You, liberal reader, probably think of Ted Cruz as this vicious neo-McCarthyite crank who is raging around Washington threatening not so much Democrats as the imaginary RINOs who control his political party.

But the image he’s projecting to his fellow-conservatives, and that he’d like the GOP to project nationally, is very different: he’s a sweet huggy-bear who thinks Republicans lose elections because—I know this is hard to believe, but it’s true—people perceive that they don’t care about less-fortunate people. That’s gotta change, Cruz recently explained in Miami at the Cuban-Democracy PAC luncheon, via the Florida conservative blog The Shark Tank:

I think why Republicans did so poorly in the Hispanic community this last election was not primarily immigration, I think it was two words- 47 percent. And by that I don’t mean that unfortunate comment… What I mean is the narrative of the last election. The 47% percent who are dependent on government- we don’t have to worry about them. I can’t think of an idea that is more antithetical to what we believe as conservatives and Americans than that idea.
“Republicans did a poor job last time around…is making the case to the single mom, making the case to the young African American, the young Hispanic coming out of school looking for his first job that the party of opportunity is a party that allows and encourages small businesses to thrive and encourages economic growth.”

You hear this a lot from conservatives. The I’m-with-the-rich-because-I-love-the-poor rap is a hardy perennial that was bequeathed to the Right by the late Jack Kemp, who probably actually believed it. One of Kemp’s proteges, a guy named Paul Ryan, spoke at the Jack Kemp Foundation dinner in December, and justified his screw-the-poor budget policies as a deeper form of agape love for those who had been failed by the welfare state. Here’s a taste from the deep well of his compassion:

Not every problem disappears through the workings of the free market alone. Americans are a compassionate people. And there’s a consensus in this country about our obligations to the most vulnerable. Those obligations are beyond dispute. The real debate is how best we can meet them. It’s whether they are better met by private groups or by government - by voluntary action or by government action.

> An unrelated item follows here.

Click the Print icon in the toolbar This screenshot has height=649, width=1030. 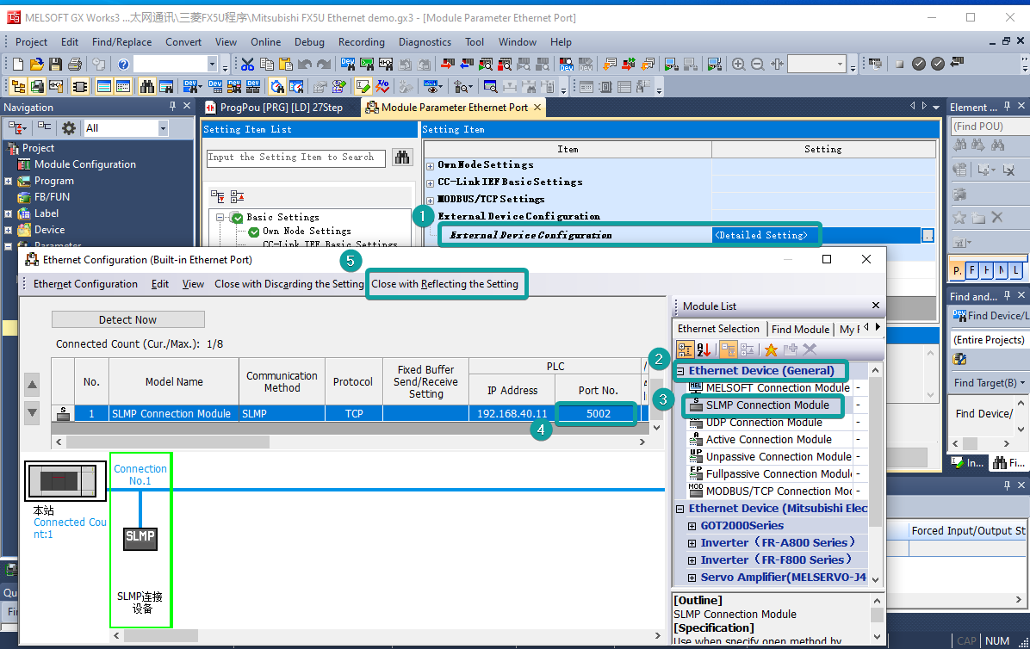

I like that. Not every economic or social problem can be ignored because the Market Knows Best. Some people may need help in the form of “voluntary action!” Let’s hear it for charity!

What’s never been clear to me is whether this Empowerment Conservative rhetoric is ultimately designed to appeal to poor and minority folk (if so, it’s failed dismally over the decades), to the news media, or to the tender consciences of conservatives themselves. Some media folk seem to find it a revelation whenever Republicans don’t look and sound like Daddy Warbucks, which is why Kemp always got such good press, and probably why the people surrounding George W. Bush thought “compassionate conservatism” was such a great marketing slogan.

What’s interesting about the version of this pseudo-ideology being embraced by Ryan and Cruz is that there is not one ounce of the old moderate-Republican noblesse oblige in it, with its compromises with the welfare state on behalf of the little people. No, for these new Empowerers love for the poor isn’t genuine unless it involves the full, ruthless destruction of the public support that has enslaved everyone dependent on it. They kind of remind me of the medieval priests who viewed the killing of heretics as the supreme act of charity, saving souls through the destruction of the body.

So it’s probably more a salve to their own (and their supporters’) consciences than a marketing tactic for people like Ryan and Cruz to promote their policy views as pretty much what Jesus would support if he were a Member of Congress. If it becomes necessary to love the poor to death, they’re up to the task.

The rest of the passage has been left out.